The principal demanded silence in the classroom when I began, and perhaps today, instead, the administrators are demanding social conversations to encourage chaos, discontent and activist behavior leading to student walkouts and approved days off for protests. When I taught, the principal said he did not care if learning took place, he wanted decorum, first and foremost, and it would seem they have simply found a way to redefine that desire. The system has remained in place as the unions have gained prominence and power, pretending to want to advance the cause of the students, while they use them to advance the causes of their unions, instead. We must return to encouraging the success of all, each to his/her own ability, and of accepting that we are not all going to have the same amount of success in all fields. We must simply do our best without looking over our shoulders at how others are doing, at their best, and we have to stop demanding they fail so that we do not look like failures. If we do the best we can, we have succeeded, not failed. That is the lesson to teach as we climb up the down staircase.
… (mer)
thewanderingjew | 39 andra recensioner | Jul 5, 2023 |
Way back in the mid-1960s, Bel Kaufman's unorthodox novel “Up the Down Staircase” (1964) was the hottest book in America. Does it hold up more than 60 years later? Well, yes it does, I discovered.

Kaufman, herself a New York City school teacher, imagines Sylvia Barrett as an idealistic young English teacher in her first semester at Calvin Coolidge High School in New York. What's unorthodox is the author's telling of her story without any narrative whatsoever. The novel is simply a collection of memos, announcements, notes, blackboard scribblings, student excuses, etc.

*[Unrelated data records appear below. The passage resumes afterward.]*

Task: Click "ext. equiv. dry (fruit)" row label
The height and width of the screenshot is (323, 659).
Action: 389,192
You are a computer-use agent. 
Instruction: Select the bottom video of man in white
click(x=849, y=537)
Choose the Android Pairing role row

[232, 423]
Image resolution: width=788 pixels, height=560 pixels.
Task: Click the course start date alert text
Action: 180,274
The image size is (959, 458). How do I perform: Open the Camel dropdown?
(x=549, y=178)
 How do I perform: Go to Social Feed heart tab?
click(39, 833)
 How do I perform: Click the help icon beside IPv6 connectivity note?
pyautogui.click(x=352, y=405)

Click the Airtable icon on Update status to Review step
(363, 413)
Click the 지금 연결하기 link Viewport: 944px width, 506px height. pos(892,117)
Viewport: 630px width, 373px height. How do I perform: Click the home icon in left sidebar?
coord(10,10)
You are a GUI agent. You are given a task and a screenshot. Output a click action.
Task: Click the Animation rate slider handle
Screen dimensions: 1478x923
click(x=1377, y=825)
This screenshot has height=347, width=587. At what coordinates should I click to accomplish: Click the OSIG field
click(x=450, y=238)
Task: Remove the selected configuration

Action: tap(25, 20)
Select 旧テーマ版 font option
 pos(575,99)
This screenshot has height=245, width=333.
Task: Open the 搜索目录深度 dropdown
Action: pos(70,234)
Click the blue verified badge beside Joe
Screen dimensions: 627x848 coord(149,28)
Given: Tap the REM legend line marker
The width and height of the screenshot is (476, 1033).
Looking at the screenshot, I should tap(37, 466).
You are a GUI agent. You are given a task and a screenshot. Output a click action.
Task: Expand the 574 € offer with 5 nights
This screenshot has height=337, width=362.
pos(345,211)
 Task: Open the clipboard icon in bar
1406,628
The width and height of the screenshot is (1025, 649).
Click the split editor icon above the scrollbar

The frustrations Sylvia endures comes as much from the school's administrators as from her students. She writes in a letter to a friend, "We have keys but no locks (except in the lavatories), blackboards but no chalk, students but no seats, teachers but no time to teach."

Humor stays plentiful, as when one of her students leaves her a note saying, "You are my most memorial teacher, you teach a subject as fast as it can enter and stay put in my brain." Yet there is as much bitter as sweet, as when a girl attempts suicide and a surly boy corners her in a dark room after school.

Sylvia is pretty — nothing wrong with that, certainly — but Kaufman reminds us of this over and over again until it gets annoying. But perhaps this just helps reveal the immaturity of her students, both boys and girls, who can't resist mentioning it.

Really good books stay good with the passage of time, and I think “Up the Down Staircase” passes this test.